Son Volt The Search (Transmit Sound/Legacy)
Untitled Document The Search, Son Volt’s fifth album, doesn’t shy away from heavy subjects. Among its themes are stem-cell research, FBI wiretapping, global warming, gentrification, war profiteering, and methamphetamine addiction — not exactly a recipe for cheer and also no great surprise to anyone at all familiar with Jay Farrar, the band’s singer, songwriter, and only original member. Even in his twenties, during those heady Uncle Tupelo days, he was a serious guy. When he sang about getting drunk, it wasn’t some frat-boy Dionysus getting wasted at the kegger; it was a black-lunged old stoic self-anesthetizing at the corner tavern. If anything, Farrar, now 40, has only lightened up in recent years, which, admittedly, is an odd thing to say about a man who recently released a record called Death Songs for the Living. With apologies to Bob Dylan, he was so much older then; he’s younger than that now.
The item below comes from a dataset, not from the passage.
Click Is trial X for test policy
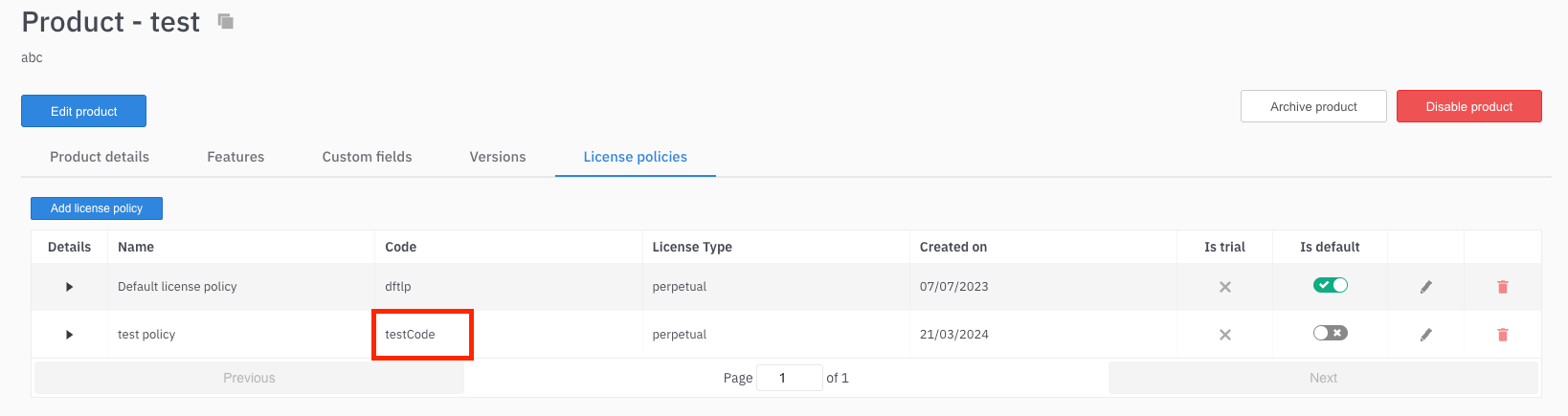 click(1224, 335)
What makes The Search so remarkable isn’t its heaviness but instead its hopefulness: the forthright assertion emerging from a flurry of obliquities; the major third that lands, light as a shaft of sunlight, right smack in the threnodic thicket. “The Picture,” the album’s first single, pits Stax-inspired horns against a series of gloomy bulletins: “Hurricanes in December — earthquakes in the heartland/Bad air index on a flashing warning sign/Bound for trouble — the picture is dirty.” And yet the “The Picture” doesn’t sound dirty; with its sassy horn chart, Byrdsian guitar chime, and sprightly vocal melody, it sounds like Saturday in the park on a summer afternoon. At most, the chorus — “We’ll know when we get there/If we’ll find mercy” — is cautiously optimistic (emphasis on the “cautiously”), but that’s only if you’re reading it. Hearing the same words sung, you can’t help but understand “mercy” as a promise rather than a possibility. Conversely, the slow, synth-washed “Phosphate Skin,” sounds much sadder than it is; Farrar’s voice is so doleful, the fake strings so somber, that it’s almost startling to encounter lines such as “The daily drag makes you stronger” and “It can only get better from here.”
The Search is the second offering from the second iteration of Son Volt, which finds Farrar in the company of lead guitarist Brad Rice, bassist Andrew Duplantis, drummer Dave Bryson, and keyboardist Derry deBorja, who joined the group after 2005’s Okemah and the Melody of Riot. Whether it’s a result of deBorja’s presence or simply the band’s collective experience is impossible to say, but the orchestration has never been richer. Whereas Okemah was unabashedly guitar-centric, bristling with tube-amp crackle and bite, The Search is stranger and subtler, yielding a panoply of sonic effects. Farrar pulls out the electric bouzouki, Rice wields an electric sitar and e-bow, and, for those diehard Trace loyalists, special guest Eric Heywood ups the twang ante with weepy pedal steel. Singer Shannon McNally even plays Emmylou Harris to Farrar’s Gram Parsons on the lovely close-harmony duet “Highways and Cigarettes,” another song that’s sure to impress fans of the first Son Volt. Even better, though, are the surprises. Opening cut “Slow Hearse” blends elegiac piano with Indian-flavored guitars, and “Action” blurs the line between raga drone and Delta moan. “Circadian Rhythm,” an exercise in psych-roots extravagance, drizzles organ shimmer over spiky backward-guitar loops. The melancholy piano ballad “Adrenaline and Heresy” suddenly sprouts drums for its driving coda, and the ravishing “Underground Dream” melts icy synths into warm arpeggiated guitars. “It’s the search, not the find,” Farrar sings on the title track, the closest he’ll ever get to a personal manifesto. If The Search is any indication, let’s hope he never quits looking.